La Sicilia si distingue in numerose produzioni biologiche di qualità. È leader nazionale per cereali con oltre 56 mila ettari coltivati, seguita dall’uva da vino con 33 mila ettari, dagli agrumi con 18.500 ettari e dalla frutta secca con 16 mila ettari. Anche il settore zootecnico biologico è importante, con 133 mila ettari di pascoli, essenziali per la produzione di carne bio. Il foraggio, l’olivo e le colture proteiche, come le leguminose, completano un quadro agricolo diversificato e in forte espansione. Questi numeri fanno della Sicilia un vero e proprio laboratorio del bio, con prodotti riconosciuti e richiesti in tutta Europa.
Stando ai report, il settore ortofrutticolo domina le vendite di prodotti bio (43,5%). Crescono i latticini biologici (882 milioni di euro), ma anche i cereali, gli oli vegetali, le uova e le bevande analcoliche, mentre diminuiscono i consumi di carne e salumi, con cali del 9,5% e dell’11,4% rispettivamente. Il vino biologico, invece, dopo una fase di contrazione, ha recuperato terreno con un incremento della spesa del 6,9%.
Questi dati confermano che, nonostante l’aumento della domanda per alcune categorie di prodotti, altre, come frutta e verdura, soffrono maggiormente l’impatto del caro prezzi, penalizzando il settore che rappresenta la spina dorsale dell’agricoltura biologica.

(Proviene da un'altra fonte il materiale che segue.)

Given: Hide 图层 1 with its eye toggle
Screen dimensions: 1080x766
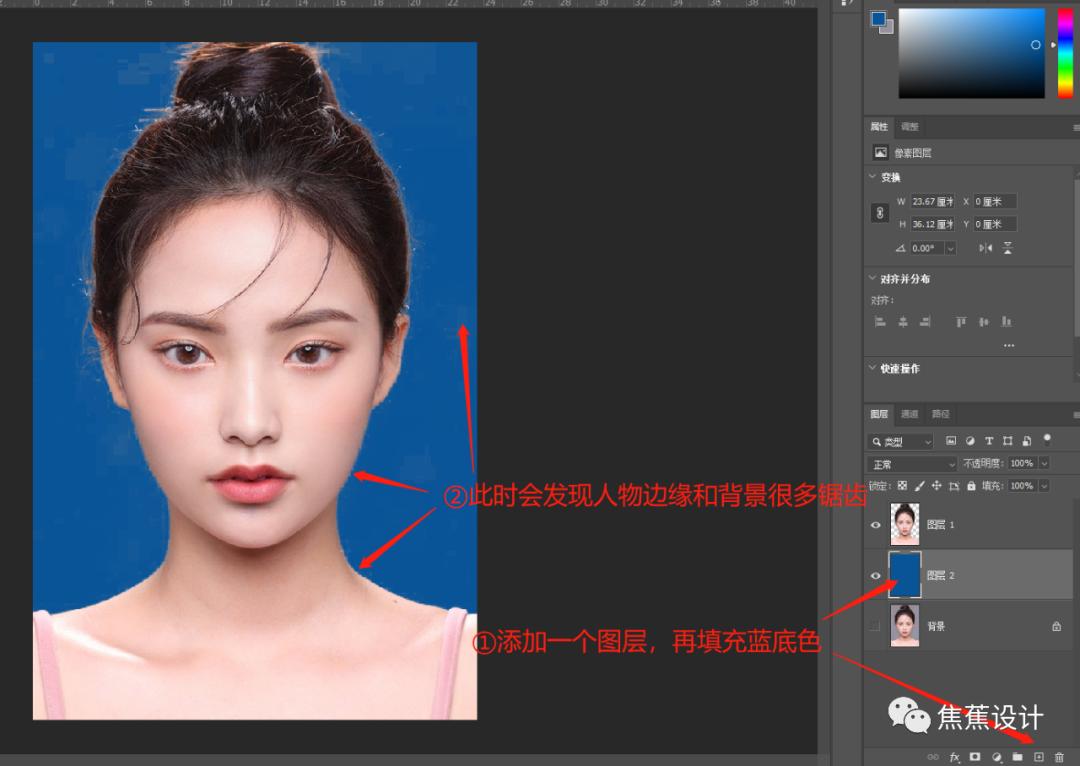Looking at the screenshot, I should coord(875,524).

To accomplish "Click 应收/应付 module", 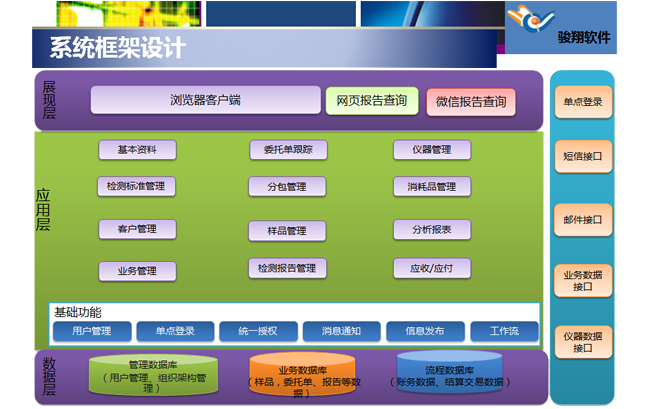I will [x=431, y=268].
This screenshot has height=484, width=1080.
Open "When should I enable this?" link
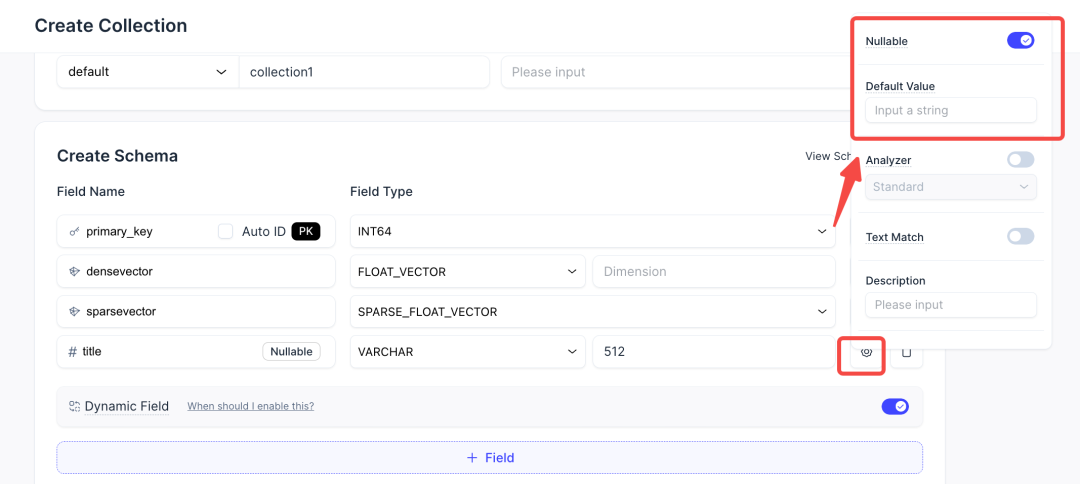pyautogui.click(x=251, y=406)
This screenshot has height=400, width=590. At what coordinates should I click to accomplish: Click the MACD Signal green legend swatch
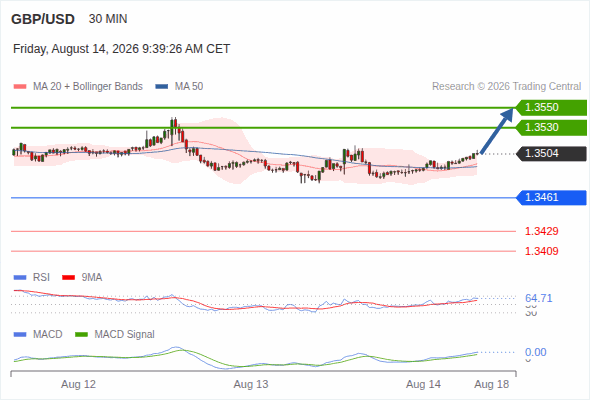click(81, 335)
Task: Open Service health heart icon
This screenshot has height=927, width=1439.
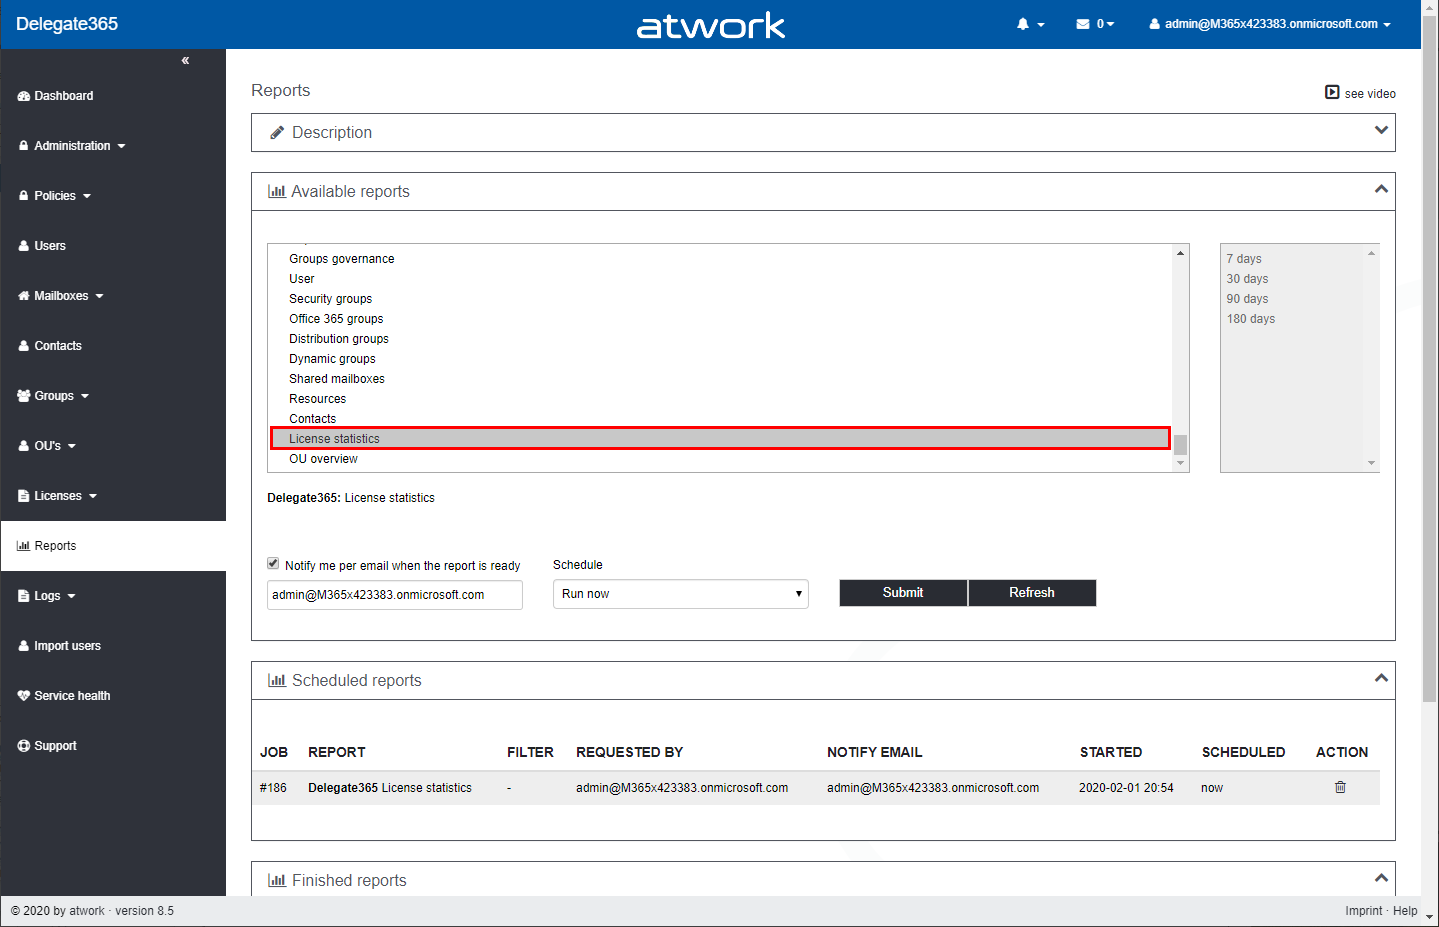Action: coord(24,696)
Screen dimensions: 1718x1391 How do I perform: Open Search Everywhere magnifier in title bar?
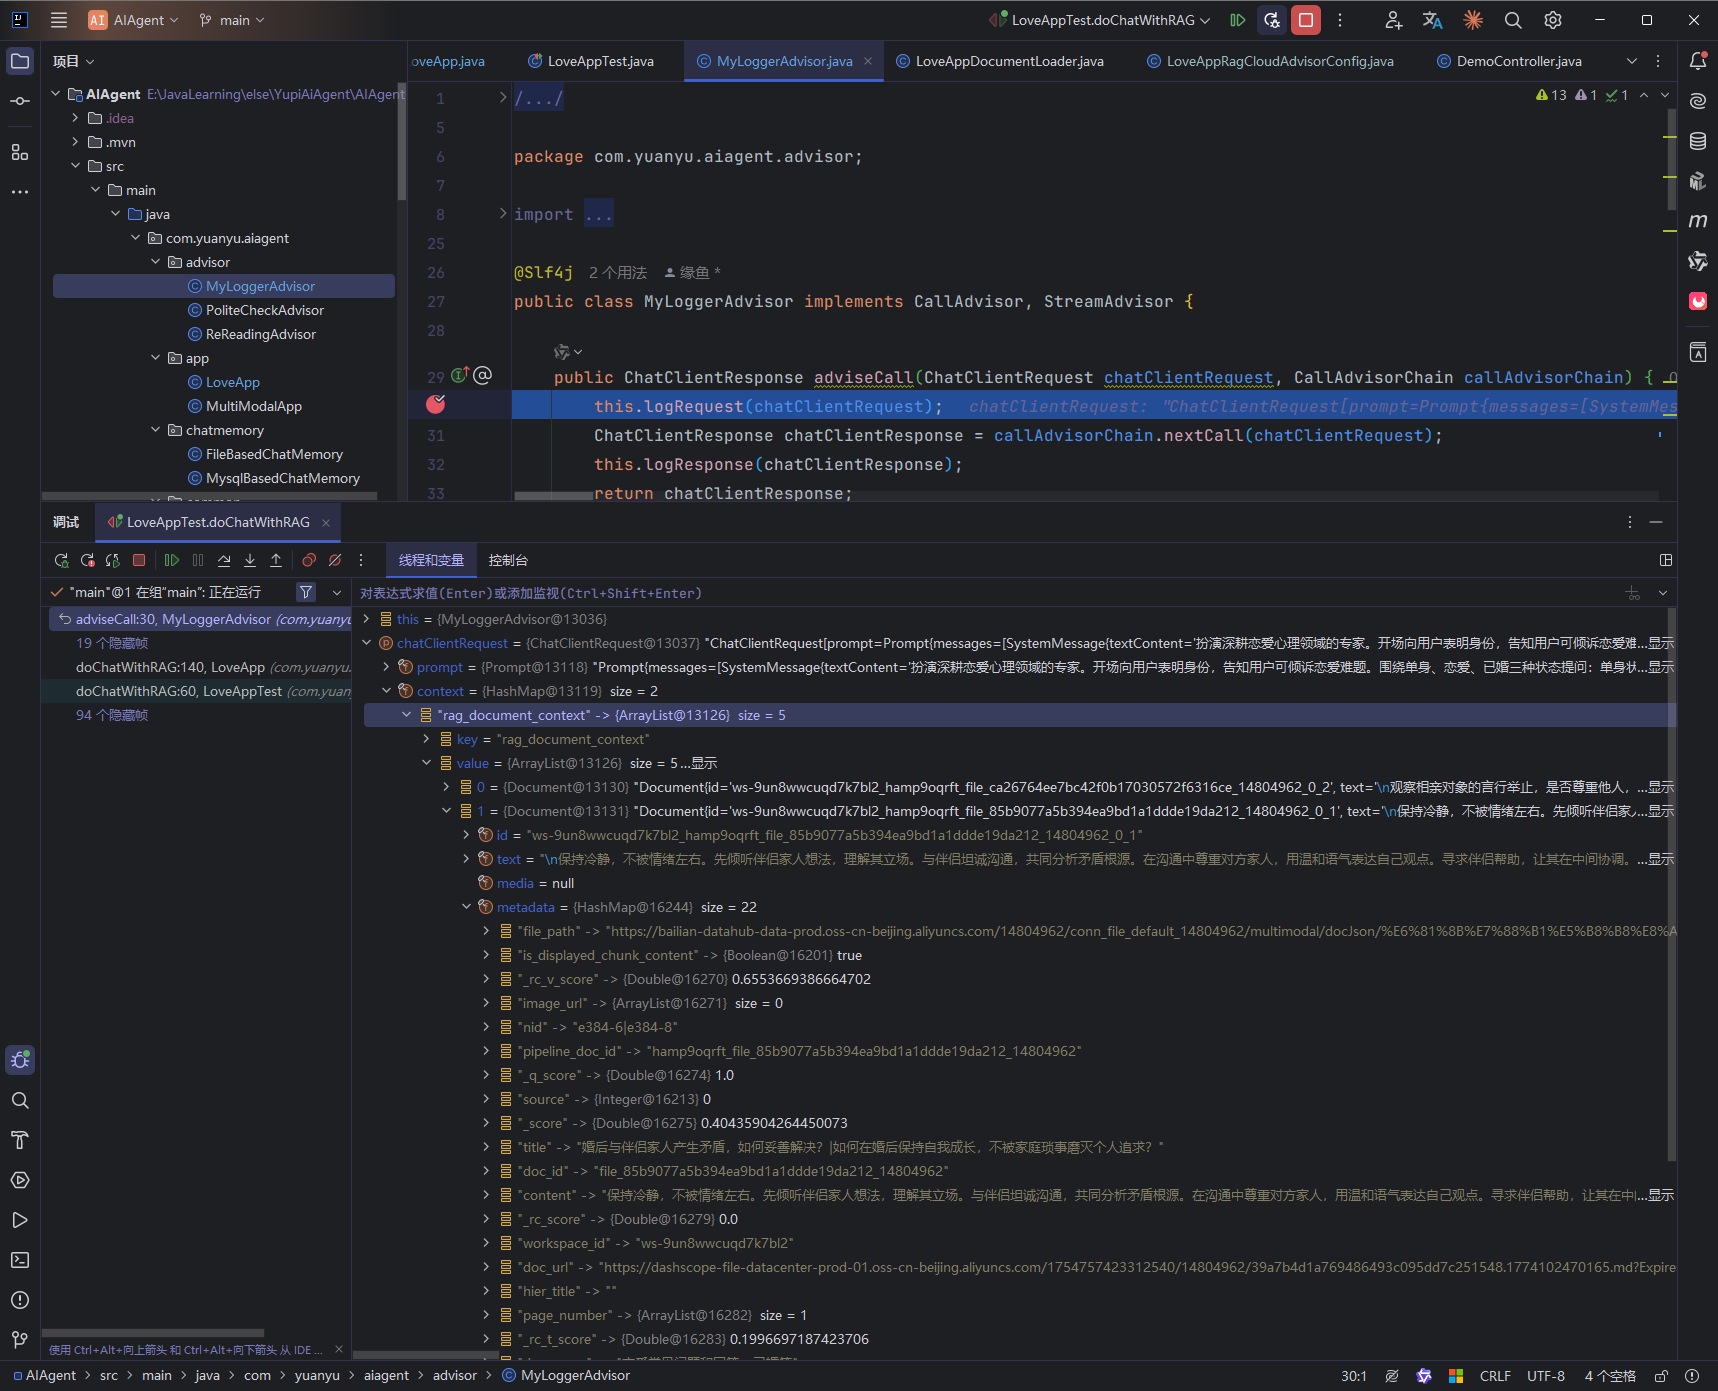pyautogui.click(x=1513, y=20)
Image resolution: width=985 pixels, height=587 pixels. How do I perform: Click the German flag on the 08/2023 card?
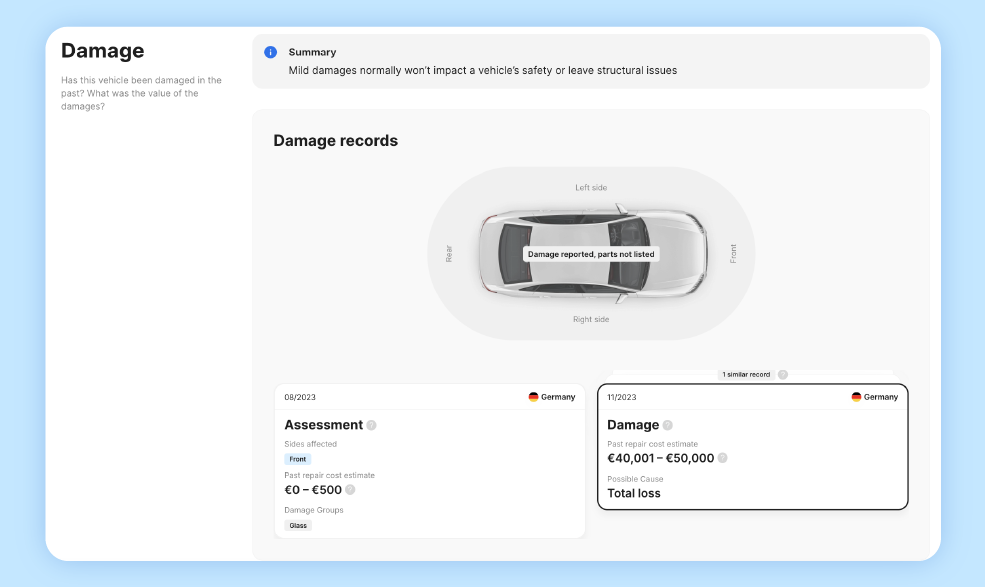point(533,397)
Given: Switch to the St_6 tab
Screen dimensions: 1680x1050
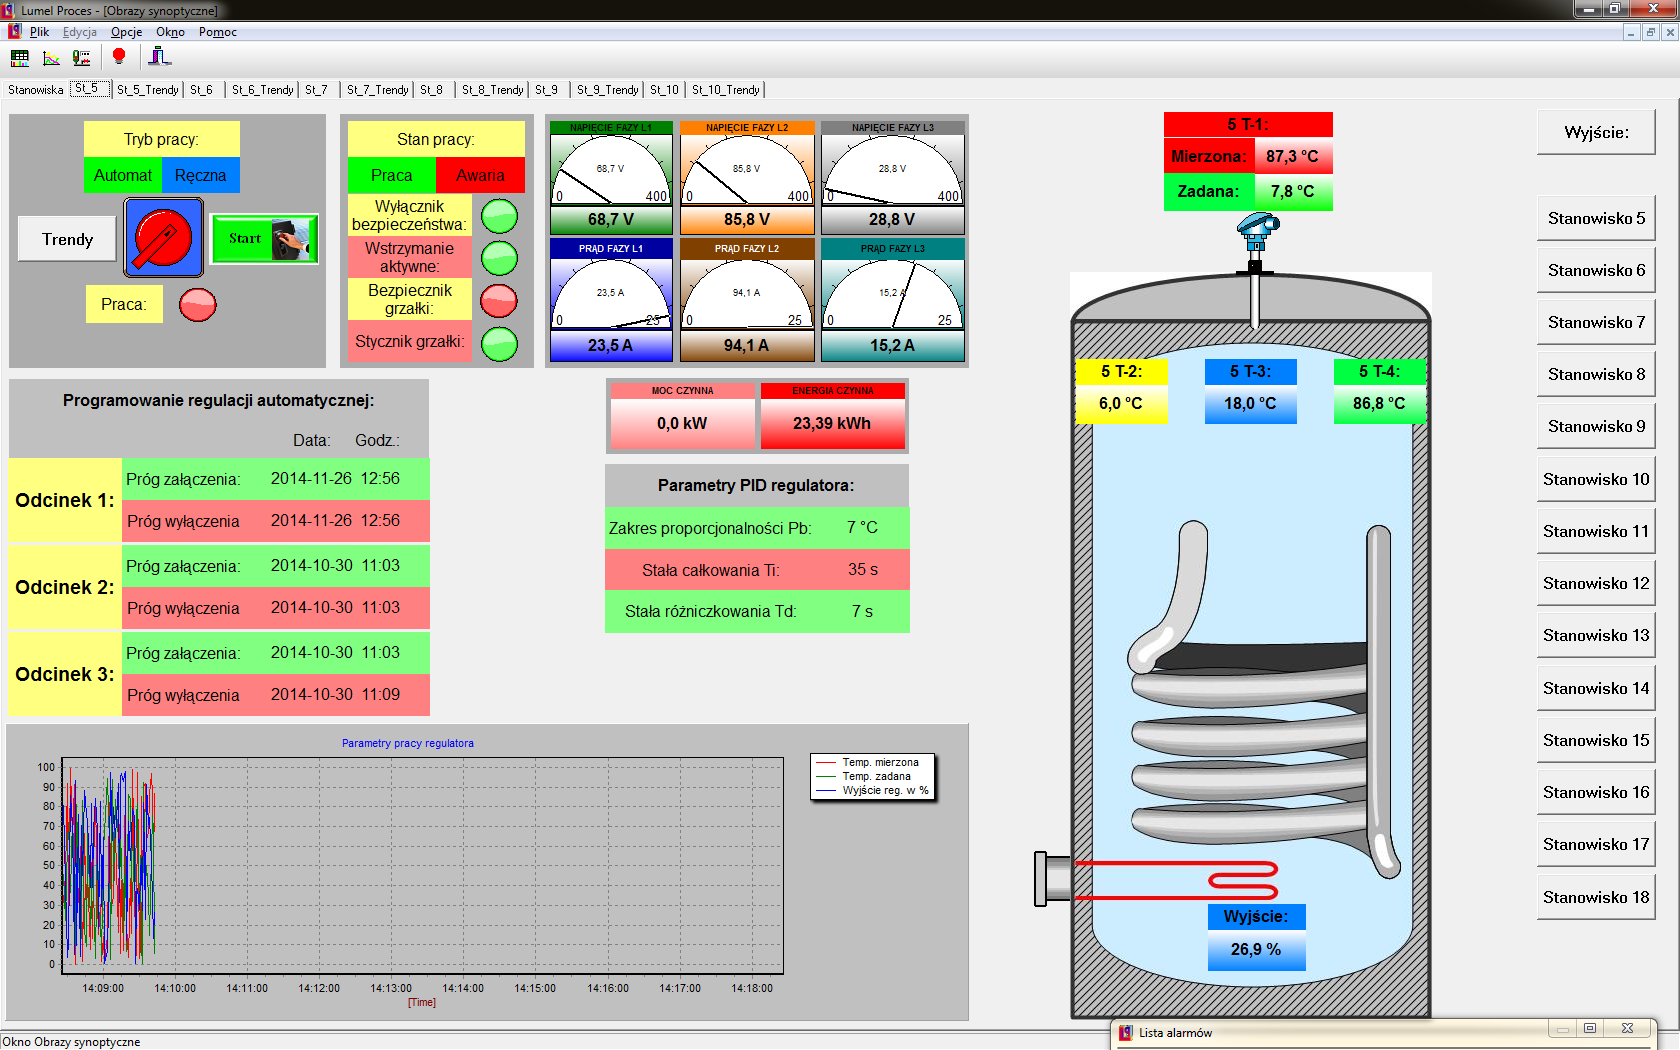Looking at the screenshot, I should coord(202,89).
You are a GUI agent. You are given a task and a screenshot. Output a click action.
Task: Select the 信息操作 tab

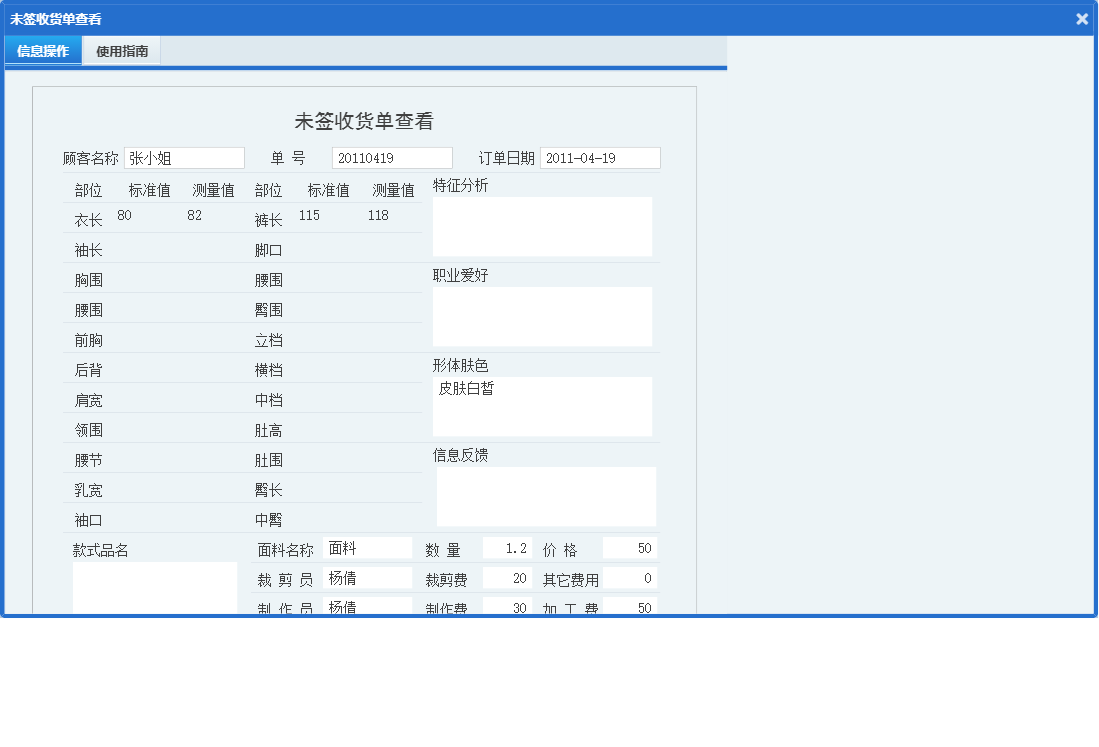pyautogui.click(x=42, y=50)
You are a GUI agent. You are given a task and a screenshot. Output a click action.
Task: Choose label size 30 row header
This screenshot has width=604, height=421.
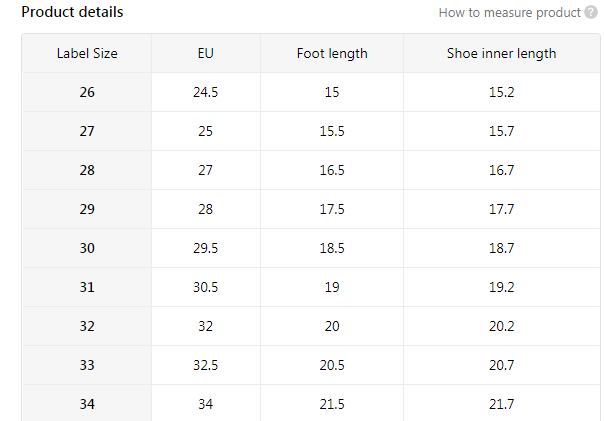coord(87,248)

Crescita e sfide burocratiche

Nonostante la Sicilia abbia registrato un aumento delle superfici biologiche (+6,7% rispetto al 2022), il settore continua a scontrarsi con pesanti difficoltà burocratiche. Il ritardo nell’avvio di bandi legati ai fondi per l’agricoltura biologica nella programmazione 2023-27 ha rallentato l’adesione degli operatori al sistema di certificazione bio. Le procedure burocratiche, spesso complesse e lente, rappresentano una delle principali barriere allo sviluppo del settore, come evidenziato anche da Confagricoltura.

GDO dominatrice del mercato bio

Un altro elemento significativo riguarda i canali di vendita. La Grande distribuzione organizzata (GDO) si conferma il principale attore nel mercato del biologico, con il 65% della quota di mercato e un fatturato di 2,5 miliardi di euro nel 2023. Anche i discount stanno guadagnando terreno, con un incremento del 7%, raggiungendo un fatturato di oltre 548 milioni di euro.
Questo dato avvalora le teorie secondo le quali il fattore prezzo risulti determinante nella scelta del canale d’acquisto, spingendo i consumatori a orientarsi verso punti vendita più economici, a scapito dei negozi tradizionali, che vedono una riduzione della loro quota di mercato e più di qualche domanda da porsi in prospettiva futura.

Fare squadra contro la concorrenza sleale

La competizione internazionale rappresenta un’altra minaccia per l’espansione dell’agricoltura biologica siciliana. Molti Paesi esteri non rispettano gli stessi standard qualitativi imposti dalle normative europee, il che comporta l’ingresso sul mercato di prodotti biologici a prezzi più bassi, al netto di una qualità inferiore. L’Italia punta a destinare il 25% della superficie agricola utilizzata al biologico entro il 2030, in linea con la strategia “Farm to Fork” dell’Unione Europea. Con un’incidenza attuale del 19,8%, il traguardo è a portata di mano, ma solo se saranno adottate misure concrete per sostenere il settore.